What is needed
Among the entries, which lines carry the string "sidebar"? Copy each of them.

Saved data entries:

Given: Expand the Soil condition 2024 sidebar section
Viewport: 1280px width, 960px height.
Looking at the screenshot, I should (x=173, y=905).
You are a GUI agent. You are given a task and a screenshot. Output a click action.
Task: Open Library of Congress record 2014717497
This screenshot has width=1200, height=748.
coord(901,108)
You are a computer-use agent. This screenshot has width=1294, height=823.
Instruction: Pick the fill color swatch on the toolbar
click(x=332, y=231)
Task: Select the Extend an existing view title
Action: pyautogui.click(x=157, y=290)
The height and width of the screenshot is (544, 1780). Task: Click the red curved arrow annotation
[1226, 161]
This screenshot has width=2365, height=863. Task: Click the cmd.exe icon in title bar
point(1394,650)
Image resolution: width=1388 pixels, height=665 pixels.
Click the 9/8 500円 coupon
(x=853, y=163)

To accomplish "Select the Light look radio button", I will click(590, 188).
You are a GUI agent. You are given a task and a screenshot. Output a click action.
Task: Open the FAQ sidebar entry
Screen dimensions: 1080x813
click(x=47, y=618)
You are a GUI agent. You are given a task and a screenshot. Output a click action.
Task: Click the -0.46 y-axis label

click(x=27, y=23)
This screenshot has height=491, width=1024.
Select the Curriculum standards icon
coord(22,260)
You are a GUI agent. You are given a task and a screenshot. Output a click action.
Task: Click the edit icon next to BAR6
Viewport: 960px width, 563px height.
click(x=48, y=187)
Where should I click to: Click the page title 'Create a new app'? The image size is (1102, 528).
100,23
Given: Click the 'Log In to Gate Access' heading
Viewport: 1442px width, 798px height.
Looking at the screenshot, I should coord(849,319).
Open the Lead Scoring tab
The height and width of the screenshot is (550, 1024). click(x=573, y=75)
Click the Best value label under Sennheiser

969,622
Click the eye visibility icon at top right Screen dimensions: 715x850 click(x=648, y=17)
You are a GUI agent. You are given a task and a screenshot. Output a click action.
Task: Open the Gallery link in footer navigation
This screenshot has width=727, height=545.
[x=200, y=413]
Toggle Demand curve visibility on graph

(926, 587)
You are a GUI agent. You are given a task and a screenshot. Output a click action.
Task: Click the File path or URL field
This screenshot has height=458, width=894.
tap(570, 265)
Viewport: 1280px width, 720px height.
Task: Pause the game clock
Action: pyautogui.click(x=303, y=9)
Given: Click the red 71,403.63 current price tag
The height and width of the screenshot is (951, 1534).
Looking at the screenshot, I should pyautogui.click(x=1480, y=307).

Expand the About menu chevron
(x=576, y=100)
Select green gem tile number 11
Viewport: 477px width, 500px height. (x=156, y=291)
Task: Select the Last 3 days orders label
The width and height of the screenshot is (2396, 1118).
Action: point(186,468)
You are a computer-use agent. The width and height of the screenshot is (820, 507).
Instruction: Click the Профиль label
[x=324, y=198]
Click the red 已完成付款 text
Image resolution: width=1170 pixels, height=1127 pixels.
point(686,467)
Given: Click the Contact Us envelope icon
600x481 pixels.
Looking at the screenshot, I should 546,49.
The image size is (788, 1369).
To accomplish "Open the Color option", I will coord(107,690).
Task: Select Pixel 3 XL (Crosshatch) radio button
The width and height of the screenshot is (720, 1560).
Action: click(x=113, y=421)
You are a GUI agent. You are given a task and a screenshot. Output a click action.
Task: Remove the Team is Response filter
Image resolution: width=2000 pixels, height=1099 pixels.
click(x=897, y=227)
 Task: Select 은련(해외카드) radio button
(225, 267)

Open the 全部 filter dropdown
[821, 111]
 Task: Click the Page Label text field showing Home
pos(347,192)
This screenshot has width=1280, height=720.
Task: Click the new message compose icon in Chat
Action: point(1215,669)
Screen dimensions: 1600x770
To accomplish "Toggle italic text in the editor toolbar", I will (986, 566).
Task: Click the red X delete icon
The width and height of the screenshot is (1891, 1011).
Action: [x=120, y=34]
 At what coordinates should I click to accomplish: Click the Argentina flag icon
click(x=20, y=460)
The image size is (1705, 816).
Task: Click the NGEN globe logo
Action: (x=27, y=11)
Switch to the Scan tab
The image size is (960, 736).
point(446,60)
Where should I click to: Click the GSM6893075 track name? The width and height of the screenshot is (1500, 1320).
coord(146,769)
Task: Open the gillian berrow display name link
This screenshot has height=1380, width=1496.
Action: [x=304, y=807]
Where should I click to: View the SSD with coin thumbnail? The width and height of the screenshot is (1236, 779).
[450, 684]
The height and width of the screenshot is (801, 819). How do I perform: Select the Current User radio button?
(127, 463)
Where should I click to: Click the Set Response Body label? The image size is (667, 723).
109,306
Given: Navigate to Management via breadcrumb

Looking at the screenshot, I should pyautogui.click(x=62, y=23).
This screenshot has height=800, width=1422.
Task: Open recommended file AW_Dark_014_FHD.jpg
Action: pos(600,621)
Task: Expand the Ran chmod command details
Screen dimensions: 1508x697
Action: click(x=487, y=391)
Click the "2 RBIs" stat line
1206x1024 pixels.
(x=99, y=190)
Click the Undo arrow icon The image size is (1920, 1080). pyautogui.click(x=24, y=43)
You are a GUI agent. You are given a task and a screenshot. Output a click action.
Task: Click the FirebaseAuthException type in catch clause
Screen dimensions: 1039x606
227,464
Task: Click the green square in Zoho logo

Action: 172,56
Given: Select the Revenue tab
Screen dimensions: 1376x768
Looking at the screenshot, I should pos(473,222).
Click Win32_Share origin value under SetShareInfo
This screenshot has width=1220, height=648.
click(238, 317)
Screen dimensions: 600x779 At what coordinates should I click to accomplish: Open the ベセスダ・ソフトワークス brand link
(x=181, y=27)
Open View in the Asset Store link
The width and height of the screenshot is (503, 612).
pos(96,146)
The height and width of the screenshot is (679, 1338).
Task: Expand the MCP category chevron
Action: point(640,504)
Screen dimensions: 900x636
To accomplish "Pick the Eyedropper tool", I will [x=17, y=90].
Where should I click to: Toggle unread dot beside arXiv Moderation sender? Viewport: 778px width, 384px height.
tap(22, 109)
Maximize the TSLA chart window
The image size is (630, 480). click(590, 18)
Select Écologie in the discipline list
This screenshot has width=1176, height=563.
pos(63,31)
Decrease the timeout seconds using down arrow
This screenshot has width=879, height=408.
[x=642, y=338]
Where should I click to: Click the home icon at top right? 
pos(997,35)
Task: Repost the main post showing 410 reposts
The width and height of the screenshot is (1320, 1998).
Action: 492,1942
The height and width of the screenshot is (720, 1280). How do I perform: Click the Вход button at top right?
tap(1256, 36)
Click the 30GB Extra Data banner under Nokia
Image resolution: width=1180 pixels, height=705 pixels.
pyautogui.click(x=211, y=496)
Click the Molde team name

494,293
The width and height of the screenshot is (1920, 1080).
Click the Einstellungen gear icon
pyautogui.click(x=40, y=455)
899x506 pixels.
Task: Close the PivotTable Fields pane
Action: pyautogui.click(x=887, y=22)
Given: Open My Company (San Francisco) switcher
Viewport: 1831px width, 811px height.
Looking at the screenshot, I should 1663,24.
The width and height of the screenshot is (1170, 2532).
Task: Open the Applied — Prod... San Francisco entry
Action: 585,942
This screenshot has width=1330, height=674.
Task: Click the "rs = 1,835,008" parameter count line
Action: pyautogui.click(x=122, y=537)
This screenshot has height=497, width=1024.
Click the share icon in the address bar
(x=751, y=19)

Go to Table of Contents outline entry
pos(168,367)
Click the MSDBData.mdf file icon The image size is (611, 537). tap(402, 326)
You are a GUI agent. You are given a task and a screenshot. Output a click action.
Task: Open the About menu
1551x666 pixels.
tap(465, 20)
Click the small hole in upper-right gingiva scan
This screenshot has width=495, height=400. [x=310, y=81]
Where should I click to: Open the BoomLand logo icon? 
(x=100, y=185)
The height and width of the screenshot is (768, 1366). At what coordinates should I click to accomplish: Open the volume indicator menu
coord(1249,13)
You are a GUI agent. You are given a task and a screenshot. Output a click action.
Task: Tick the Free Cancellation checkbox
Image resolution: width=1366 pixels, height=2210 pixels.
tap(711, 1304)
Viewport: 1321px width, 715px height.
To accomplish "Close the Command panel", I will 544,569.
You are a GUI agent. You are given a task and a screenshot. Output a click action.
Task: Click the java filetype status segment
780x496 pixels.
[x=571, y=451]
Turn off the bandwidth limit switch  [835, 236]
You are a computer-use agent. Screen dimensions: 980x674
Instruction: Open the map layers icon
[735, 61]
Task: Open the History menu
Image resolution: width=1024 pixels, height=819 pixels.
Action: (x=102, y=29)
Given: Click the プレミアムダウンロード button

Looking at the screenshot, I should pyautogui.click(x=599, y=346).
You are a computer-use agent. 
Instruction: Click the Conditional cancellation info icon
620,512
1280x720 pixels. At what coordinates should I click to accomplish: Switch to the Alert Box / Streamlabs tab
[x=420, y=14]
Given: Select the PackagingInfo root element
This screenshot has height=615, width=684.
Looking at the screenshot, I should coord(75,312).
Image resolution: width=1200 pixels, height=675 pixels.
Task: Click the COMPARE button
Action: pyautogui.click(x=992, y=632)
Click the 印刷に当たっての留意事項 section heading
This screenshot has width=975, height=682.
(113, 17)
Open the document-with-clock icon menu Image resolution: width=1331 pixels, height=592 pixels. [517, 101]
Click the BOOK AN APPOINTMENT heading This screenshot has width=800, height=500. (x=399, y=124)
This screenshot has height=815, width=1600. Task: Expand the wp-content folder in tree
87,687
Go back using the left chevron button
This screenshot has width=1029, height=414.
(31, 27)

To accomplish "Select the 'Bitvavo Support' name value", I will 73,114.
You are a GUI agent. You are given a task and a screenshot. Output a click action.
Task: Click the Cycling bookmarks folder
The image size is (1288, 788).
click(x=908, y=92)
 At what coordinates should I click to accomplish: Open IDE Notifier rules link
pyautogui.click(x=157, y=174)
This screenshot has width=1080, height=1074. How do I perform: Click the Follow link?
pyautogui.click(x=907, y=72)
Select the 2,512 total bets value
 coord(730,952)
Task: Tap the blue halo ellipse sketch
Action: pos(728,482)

Response area
Given: Expand the Soil condition 2024 sidebar section
Task: Open the FAQ sidebar entry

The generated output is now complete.